Raden Rahmat atau yang lebih dikenal dengan sebutan Sunan Ampel yang makamnya terletak di kampung Ampel, kota Surabaya adalah anggota dewan Wali Songo tertua yang memiliki peranan besar dalam pengembangan dakwah Islam di Jawa dan tempat lain di Nusantara. Dalam historiografi lokal dituturkan bahwa Raden Rahmat datang ke Jawa bersama saudara tuannya yang bernama Ali Musada (Ali Murtadho) da saudara sepupunya yang bernama Raden Burereh (Abu Hurairah). Menurut Lembaga Riset Islam Pesantren Sunan Giri Malang dalam Sejarah Dan Dakwah Islamiyah Sunan Giri (1975), imam Rahmatullah bersama ayahnya datang ke Jawa dengan tujuan dakwah Islamiyah disertai saudaranya yang bernama Ali Murtadho dan kawannya bernama Abu Hurairah putra Raja Champa. Mereka mendarat di Tuban.

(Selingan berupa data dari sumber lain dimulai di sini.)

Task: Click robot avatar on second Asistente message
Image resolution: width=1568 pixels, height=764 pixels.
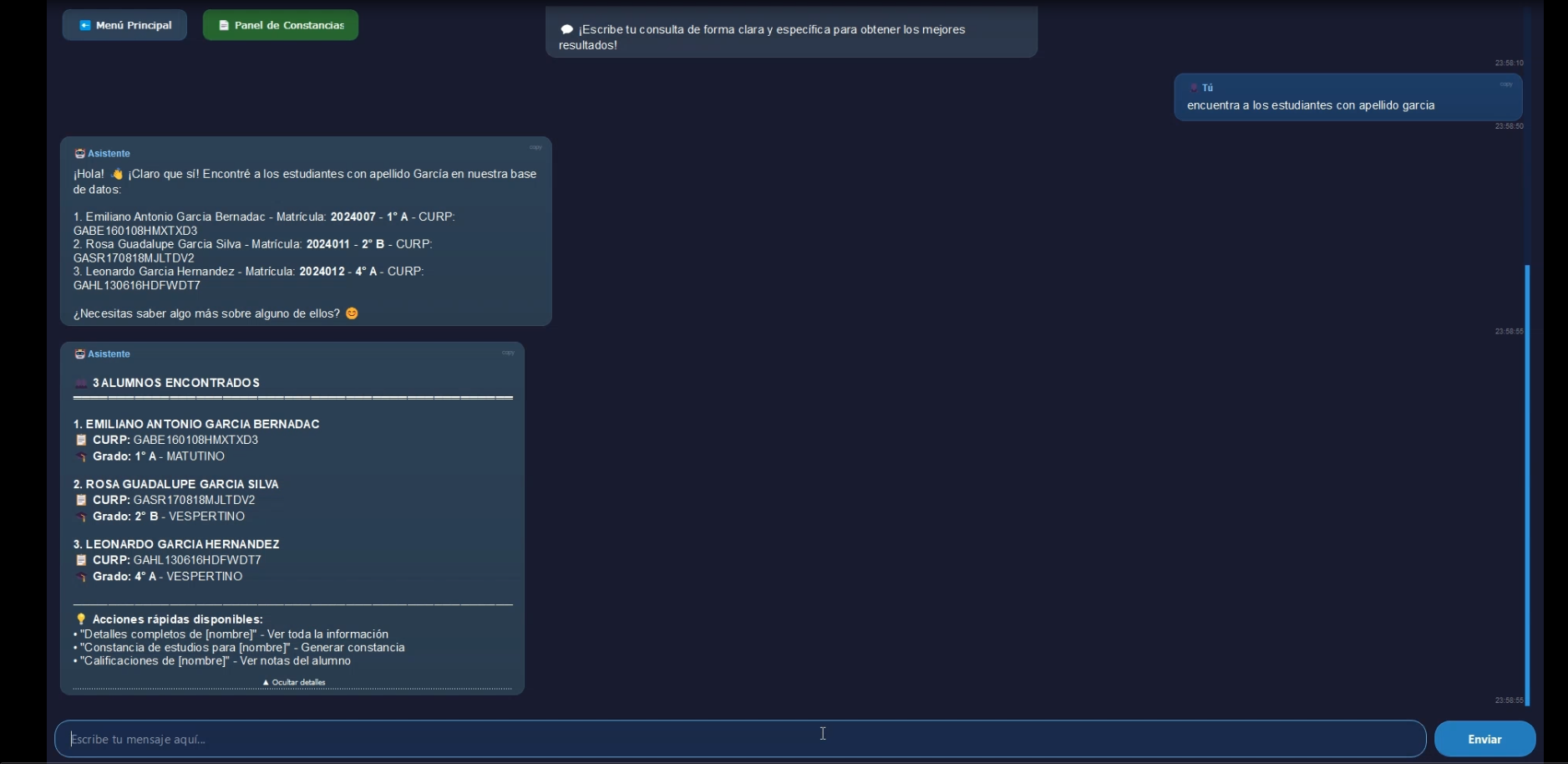Action: point(79,354)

Setelah tinggal di Tuban beberapa lama sampai ayahandanya wafat, imam Rahmatullah berangkat ke Majapahit menemui bibinya yang dikawin Raja Majapahit yang beragama Buddha. Sementara itu, menurut Djajadiningrat dalam Sejarah Banten (1983) dikisahkan bahwa Raden Rahmat ketika dewasa mendengar tentang peperangan di Jawa. Dengan tiga orang pandhita muda (ulama muda) lainnya, Burereh, Seh Salim, dan saudaranya yang tidak disebut namanya, Raden Rahmat berangkat ke Jawa. Setelah keempat orang tadi berangkat ke Jawa, Champa diruntuhkan oleh seorang kafir dari Sanggora.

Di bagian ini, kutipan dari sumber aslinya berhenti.